On its website, WBC has announced its plans to protest at four locations in Richmond: The Virginia Holocaust Museum, the University of Richmond Hillel organization at the Jewish Community Center, the Jerusalem Connection, and Hermitage High School because the school allowed the creation of a gay student group.
A local group called Pennies In Protest has started collecting money for every minute that WBC is protesting Richmond organizations. Founded by Richmonders Patience Salgado (aka www.kindnessgirl.com), Jessica Lucia, Sara Heifetz, and Sarah Allen-Short, the group hopes to turn the WBC’s protests into something beneficial for the targets of the hate attacks. The Richmond group got the idea from a synagogue in Manhattan that raised more than $10,000 for charity during a recent visit from WBC.
“There is so much debate in the community about whether to counter-protest this group or just ignore them,” said Sarah Allen-Short, the spokesperson for Pennies in Protest. “What better way to turn their mission of hate into a mission of love than to ensure their very presence results in donations to the organizations that they wish to harm. We've raised over $1000 in less than 12 hours. It's really catching on, and I'd love to raise as much as we can by Tuesday.”
“In light of the messages that will be spread by WBC on Tuesday, we need to offer Richmond a kinder, more hopeful way forward,” said Patience Salgado, founder of www.kindnessgirl.com and organizer of regular “Guerrilla Goodness” actions around the country. “We have the power to make their visit to Richmond result in goodness, positive energy, community support, and money for some of the best organizations in our city.”
Pennies in Protest has set up a Facebook page (http://tinyurl.com/Pennies-in-Protest-FB-Page) and a website to collect donations (http://tinyurl.com/Pennies-In-Protest) but encourages Richmonders to give any way they feel comfortable, including giving directly to the organizations impacted by Tuesday’s protests. Money collected on the Pennies In Protest donation page will be split evenly between The Virginia Holocaust Museum, The Weinstein Jewish Community Center, the Jerusalem Connection, and the Hermitage High School Gay Student Union.

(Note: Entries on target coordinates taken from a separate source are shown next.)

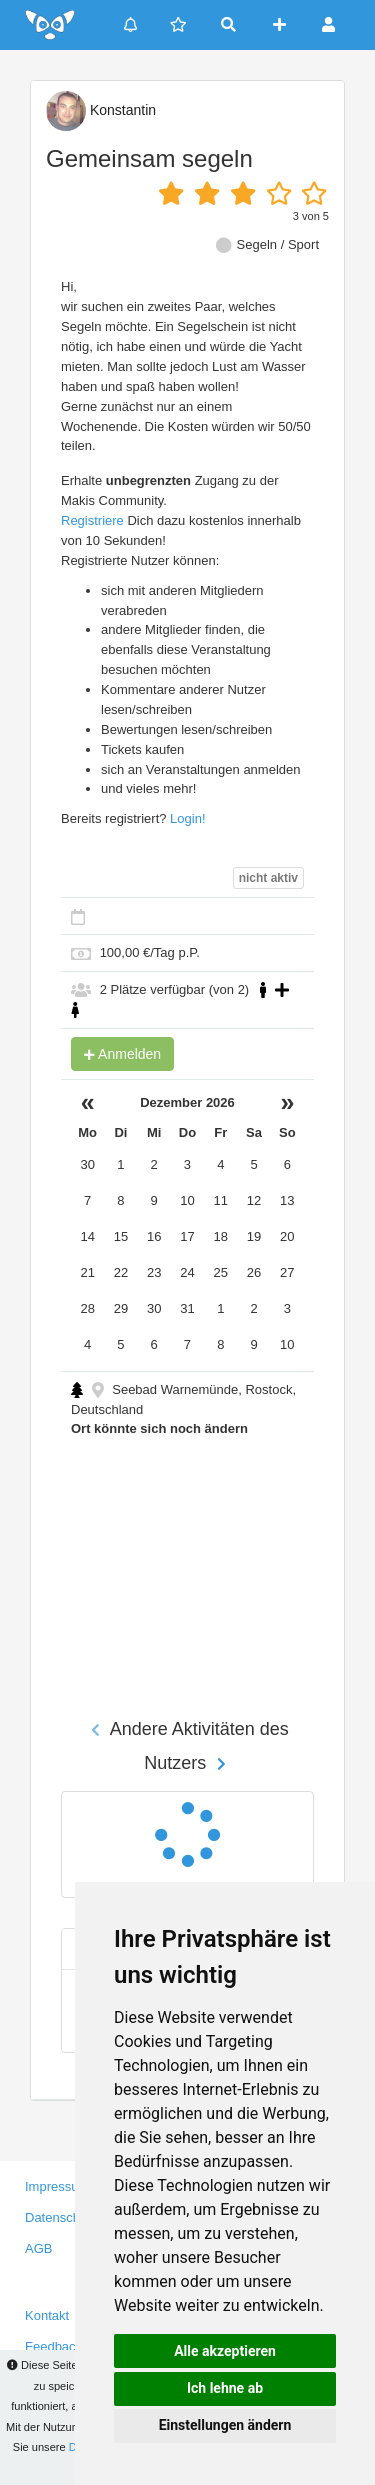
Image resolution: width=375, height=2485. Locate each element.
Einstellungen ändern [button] (225, 2425)
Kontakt (47, 2315)
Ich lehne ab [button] (225, 2388)
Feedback (53, 2346)
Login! (187, 818)
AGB (38, 2248)
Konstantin (101, 110)
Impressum (57, 2186)
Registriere (92, 520)
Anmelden (122, 1054)
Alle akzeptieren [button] (225, 2351)
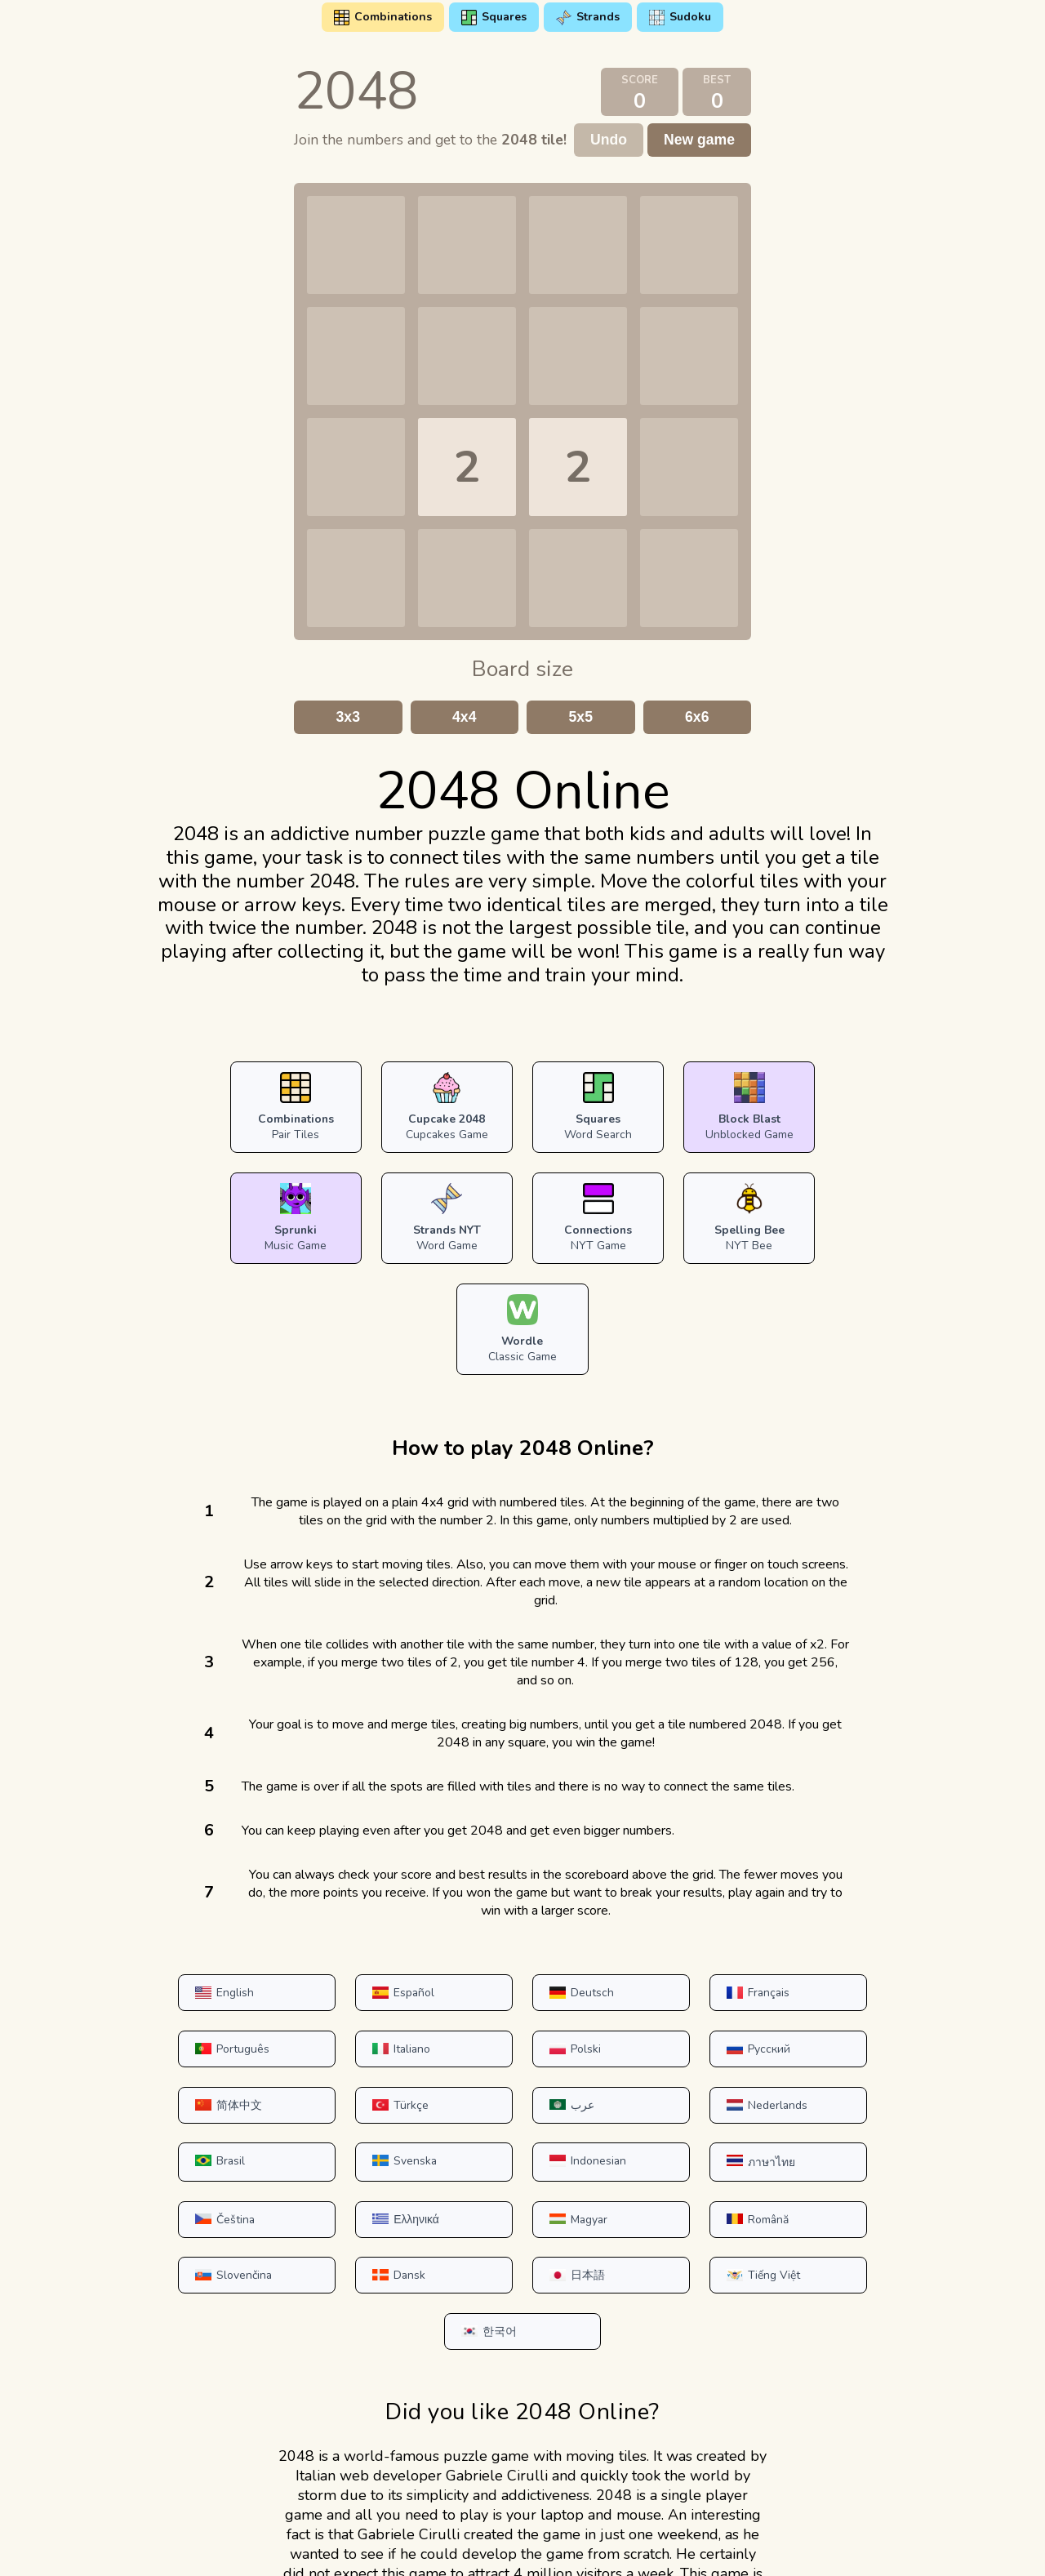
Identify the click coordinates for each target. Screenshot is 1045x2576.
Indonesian (833, 2011)
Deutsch (500, 1898)
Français (663, 1898)
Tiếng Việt (668, 2126)
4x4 (464, 717)
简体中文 (664, 1955)
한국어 (822, 2126)
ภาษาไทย (175, 2069)
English (170, 1898)
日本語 (495, 2126)
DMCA (645, 2546)
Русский (499, 1955)
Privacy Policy (477, 2546)
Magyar (661, 2067)
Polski (330, 1955)
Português (831, 1898)
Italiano (171, 1955)
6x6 (697, 717)
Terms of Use (375, 2546)
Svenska (663, 2011)
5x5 (581, 717)
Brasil (493, 2011)
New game (699, 139)
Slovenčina (180, 2126)
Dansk (331, 2126)
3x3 (348, 717)
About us (715, 2546)
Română (825, 2067)
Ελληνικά (501, 2067)
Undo (608, 139)
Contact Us (571, 2546)
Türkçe (822, 1955)
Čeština (335, 2067)
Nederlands (345, 2011)
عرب (163, 2011)
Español (336, 1898)
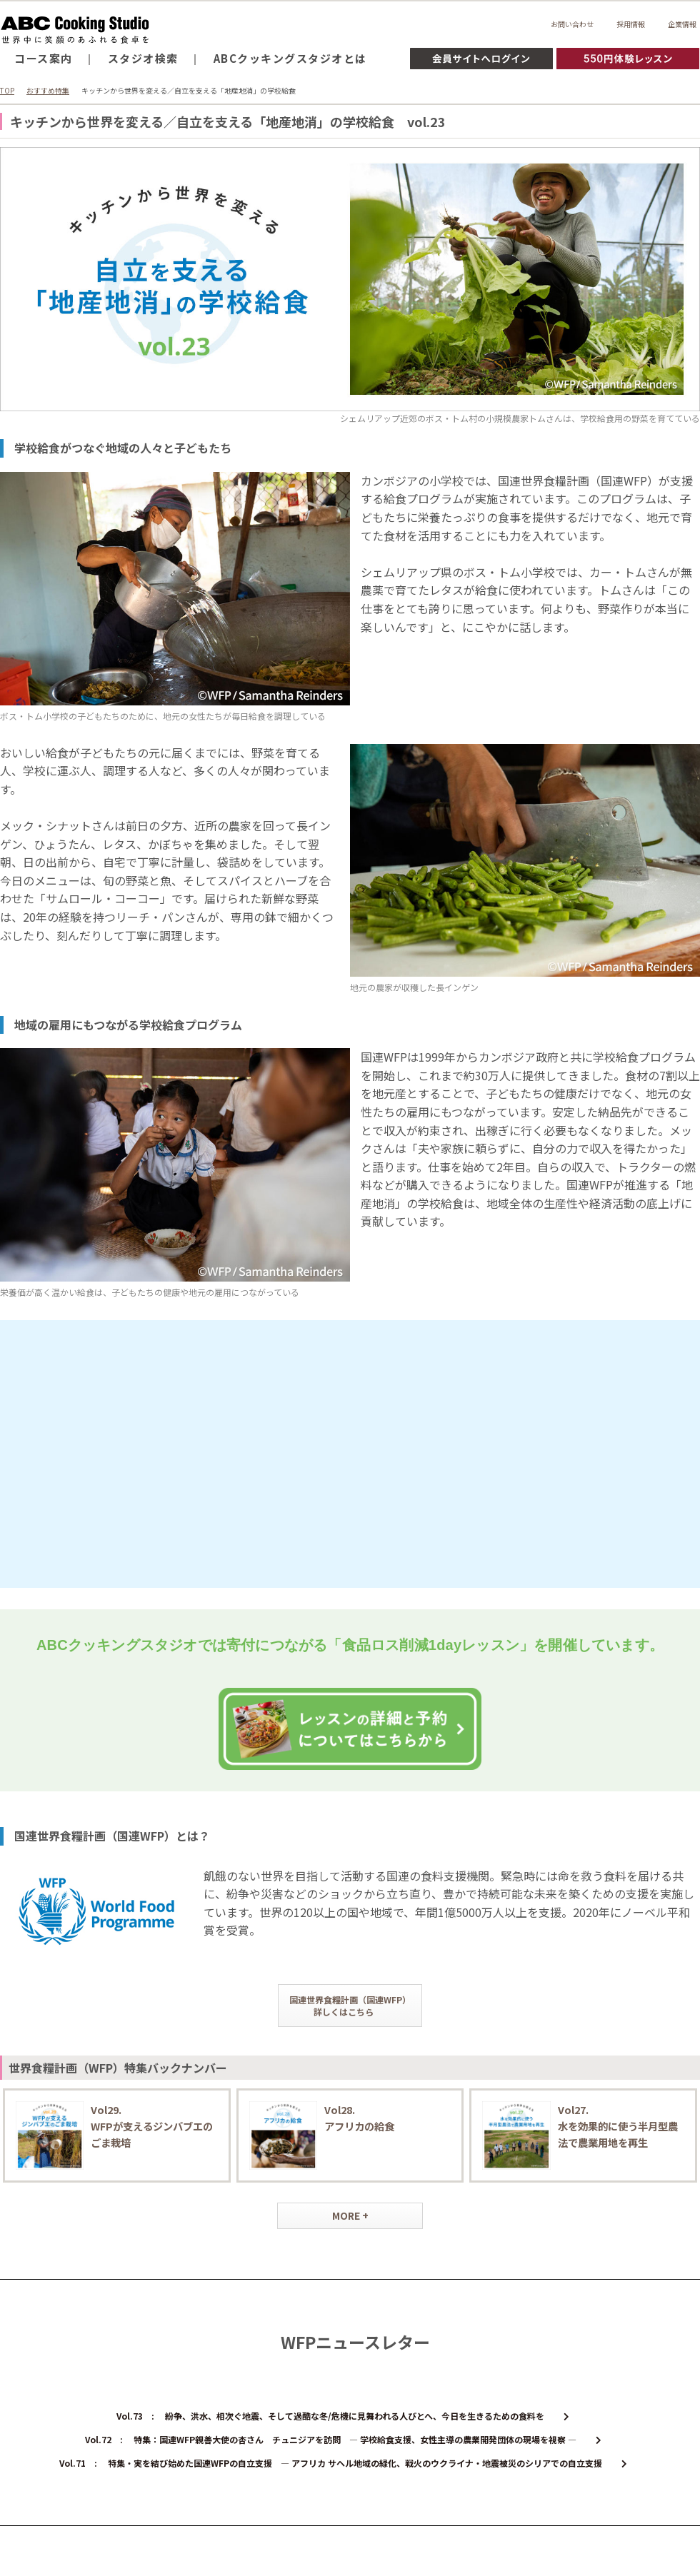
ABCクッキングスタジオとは (290, 58)
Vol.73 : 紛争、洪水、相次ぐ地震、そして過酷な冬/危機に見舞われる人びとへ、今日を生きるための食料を (342, 2416)
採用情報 (630, 24)
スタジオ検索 (143, 58)
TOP (7, 90)
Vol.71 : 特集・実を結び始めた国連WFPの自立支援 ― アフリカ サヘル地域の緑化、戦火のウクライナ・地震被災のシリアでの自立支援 (343, 2463)
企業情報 (682, 24)
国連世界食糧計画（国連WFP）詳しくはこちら (350, 2005)
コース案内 (43, 58)
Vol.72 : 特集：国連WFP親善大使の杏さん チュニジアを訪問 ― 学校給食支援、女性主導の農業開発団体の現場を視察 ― (343, 2439)
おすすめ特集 (47, 90)
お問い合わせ (572, 24)
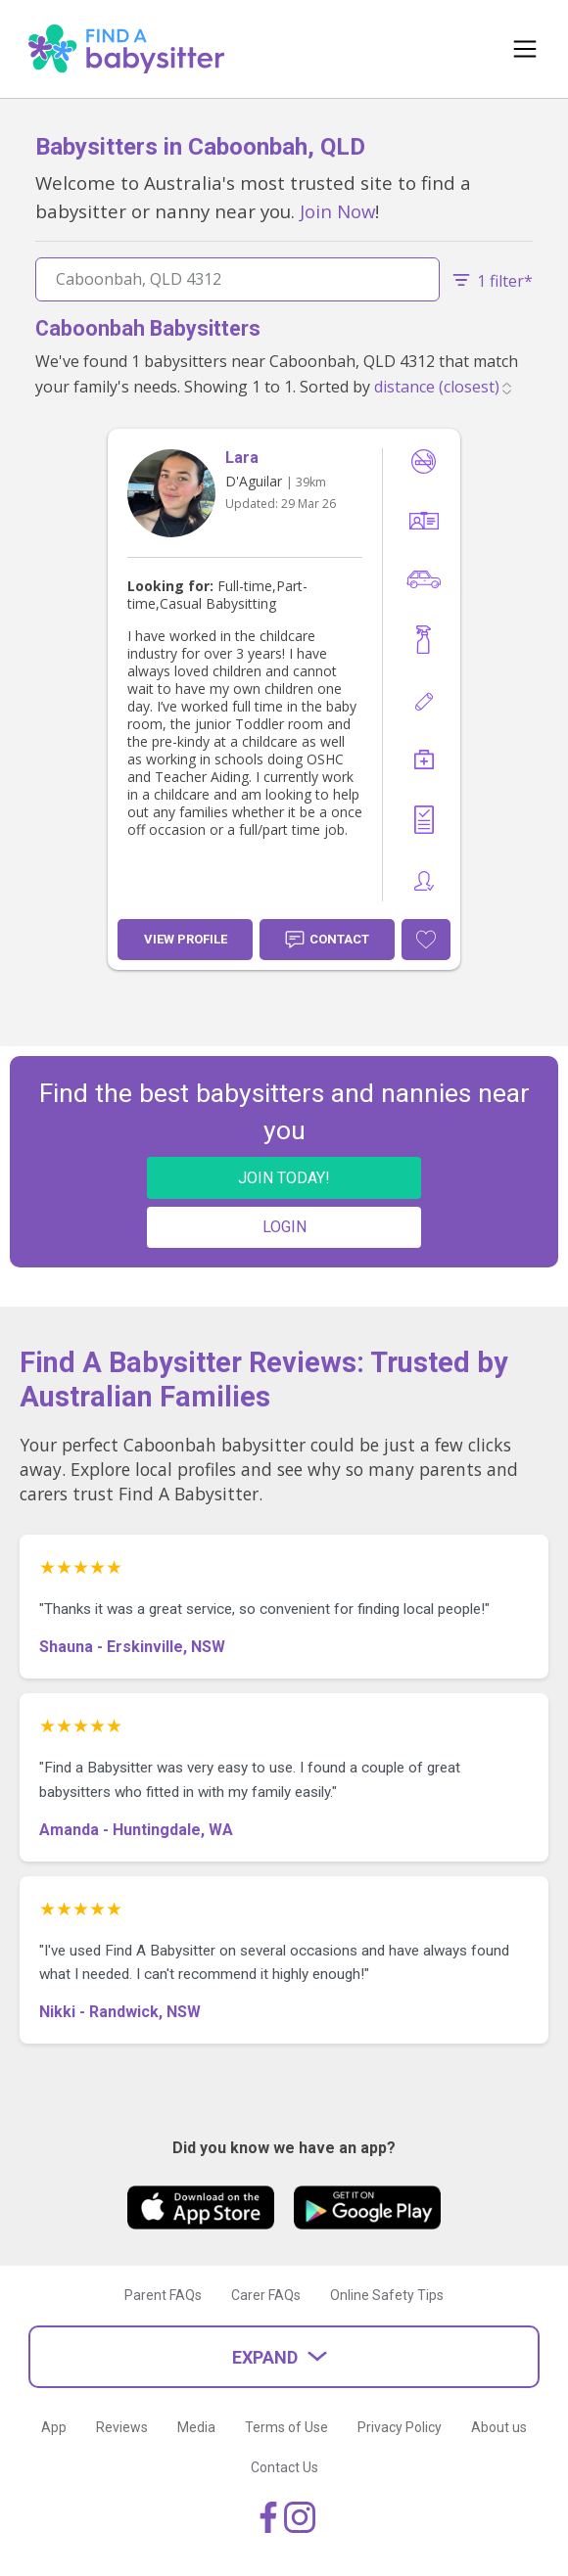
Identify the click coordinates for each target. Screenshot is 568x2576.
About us (499, 2427)
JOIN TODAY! (284, 1178)
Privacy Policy (399, 2427)
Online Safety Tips (387, 2295)
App (54, 2427)
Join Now (337, 211)
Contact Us (284, 2467)
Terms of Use (286, 2427)
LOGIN (284, 1227)
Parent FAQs (163, 2295)
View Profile (185, 939)
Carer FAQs (266, 2295)
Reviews (122, 2427)
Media (196, 2427)
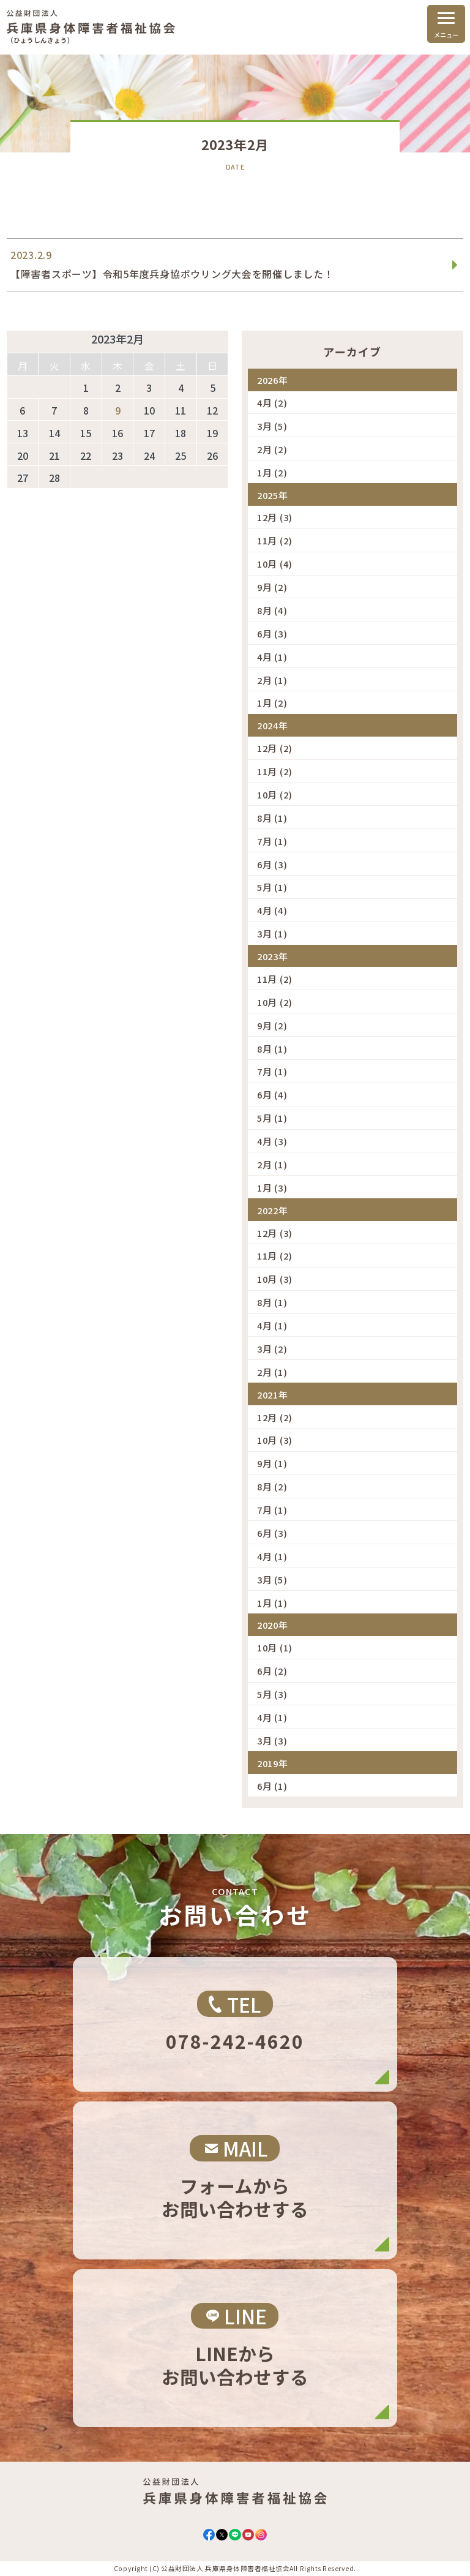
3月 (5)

“Those of us that started this group have ten children among the four of us,” added Jessica Lucia. "Ignoring expressions of hatred is not something we want to model for our children and we want to live in a world where hatred is met with an outpouring of love. We encourage everyone to find the responses that suit them best, whether through active protest, financial support, sharing links through social media outlets, talking to children about tolerance, or simply making March 2nd a day of special focus on acts of kindness."
"I'm looking forward to standing across from the WBC protesters on Tuesday with my two-year old and my own sign thanking them for helping us raise money for the causes they hate," said Sara Heifetz. "I'm teaching creative nonviolence by example."